Red, orange, yellow, purple, and blue enliven the composition. Louis differentiates the top portion of the figure in orange and the bottom in sky blue. Its ears are yellow with orange marks, as are the natural elements, like the variegated leaves on bushes that surround the figure. This exemplifies the well-known Haitian reverence for nature and its capacity to sustain life.

For the androgynous figure’s lips, drawn closed in enigmatic resolve, the artist employs the boldness of red. It is as used as well for painted fingernails and toenails.
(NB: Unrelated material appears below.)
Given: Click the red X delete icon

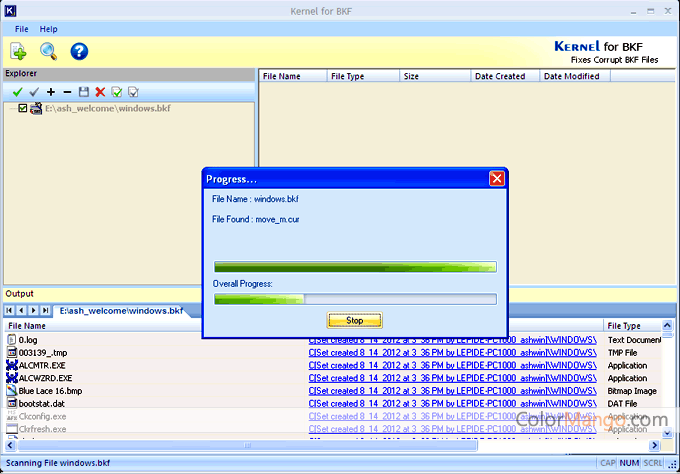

Encasing designs in purple and blue surround the figure, as if it is still in the womb and protected from the outside world.

The arms, disproportionate to the body, are thrust forward, with hands on belly and nearly clasped, as if in contentment. The legs are less well-formed. Tucked under the body, they appear not as long as the arms, though they are of the same width. It as if Louis wants all the attention to go to the face with the steady, unwavering gaze.

Benign equanimity is the term that best describes the expression worn by the near-human in “Pensive Figure.” This resolve speaks to the core of the Haitian character. Visit Haiti and the evidence is all around — Haitians are hard-working, determined, and resourceful. They are not complainers. They are not whiners. They don’t take pills to get through the day, like so many millions of people in Western countries with far more money and resources.

An artist as esteemed as Prospere Pierre Louis, one imagines, would do his best work in a large format. In fact, the larger, the better. And the large works by Louis are uniformly excellent, with each one different and compelling in its own right. A painting by him merited the cover of Selden Rodman’s “Where Art is Joy: Haitian Art, The First Forty Years” (1988). But I honestly cannot say that the larger paintings are better than the smaller ones.

The fact is this: Louis can work his magic just as ably when working small. Rare is such an artist, by the way. I own a few of his small paintings, all measuring sixteen inches by twelve inches, some horizontally placed, others vertical. I never saw a painting by Louis any smaller than this. All of these paintings are totally distinct, yet instantly recognizable as being from the artist’s hand, with figures outlined in black against a ground of color with natural elements.

“The Pensive Figure” shows the passivity and acceptance of growing into a sentient being. The Saint Soleil artists understand this essential mystery of life like no other group of Haitian artists. This divinely inspired painting by Prospere Pierre Louis distills the characteristics of his style at its best.